Open a new View. Call this view Precip/Runoff. Using the button, add the grid precip from your directory. The coverages bay and outline should be added to the view in arc format. This is done in the Add Theme Window by clicking on the little folder next to the theme name. You will then see the theme expanded with a polygon, arc, labelpoint and node option. Highlight the arc option and click OK.

When the themes show up in the legend of the view, double click on the precip symbol to bring up the Legend Editor window. In the Legend Editor, change the color scheme of precip to get a ramped effect. Click on the arrow next to the Color Ramps box, scroll down, and select the Precipitation color scheme. When you are finished, select in the Legend Editor window and then close both the Legend Editor and Color Palette.
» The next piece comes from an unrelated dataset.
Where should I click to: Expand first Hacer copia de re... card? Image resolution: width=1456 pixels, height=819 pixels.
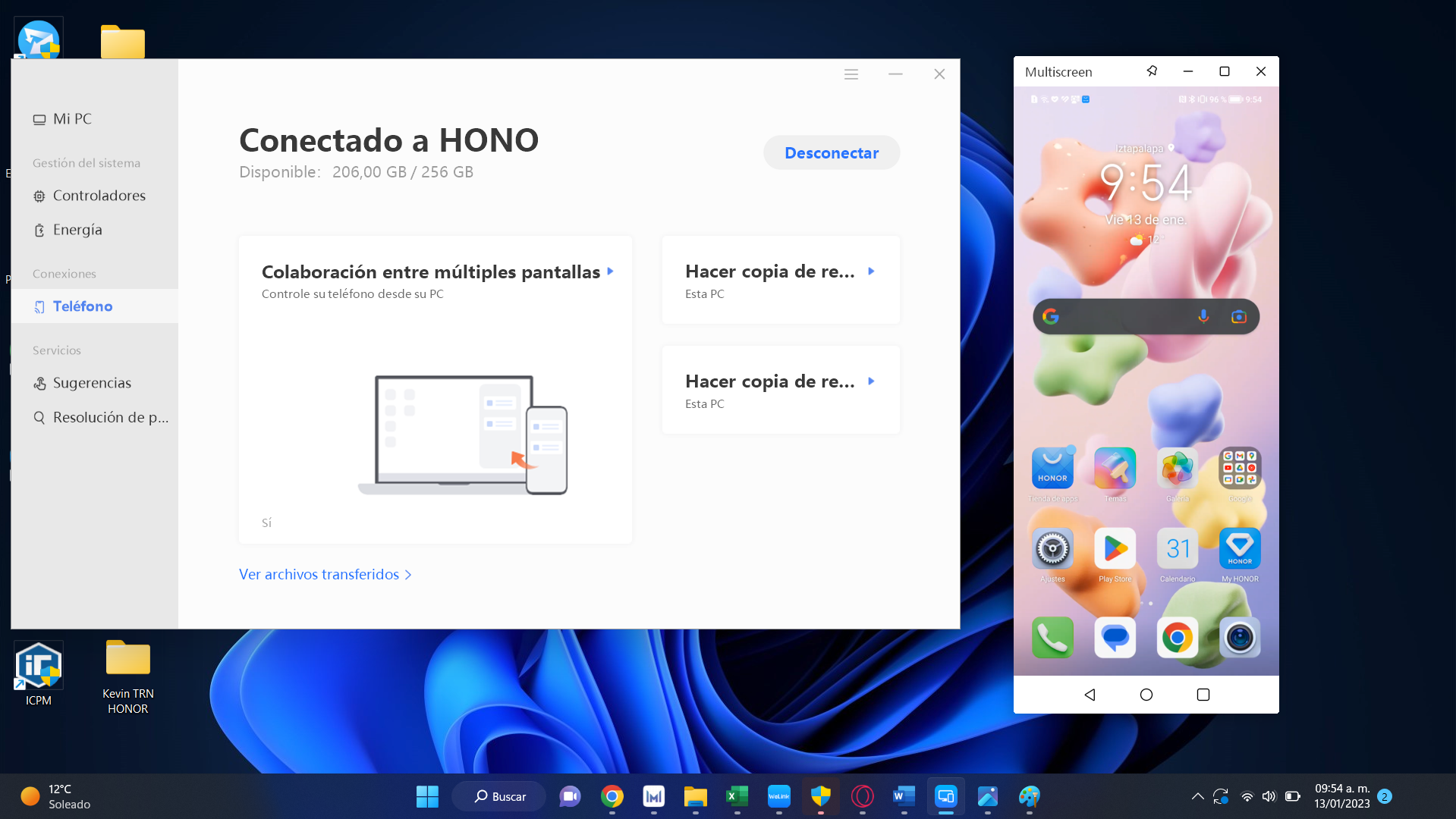point(871,271)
Finally, select for the precip, bay and outline themes in the View Legend. The following figure shows the distribution of annual precipitation in the Corpus Christi Bay National Estuary Program's study region.

From this description of the grid, the range of precipitation values (min to max) was identified over the basin. The mean annual precipitation ranges from 539 mm/yr to 1034 mm/yr with a mean value of 701.556 mm/yr.

4. CREATE A RUNOFF GRID

Through an analysis of United States Geological Survey (USGS 1996) Streamflow gages in Texas, our research group has been able to determine the average annual streamflow at those gage locations. The average annual precipitation over the drainage areas upstream of those points was also determined and a mathematical relationship between precipitation and streamflow was established.

A detailed explanation of this process is discussed in Seann Reed's paper:
Spatial Water Balance of Texas. An exponential function was fit to the data in drier areas with mean annual rainfall less than Po. It was found that a linear function yields a better fit to the wetter watersheds with rainfall above Po.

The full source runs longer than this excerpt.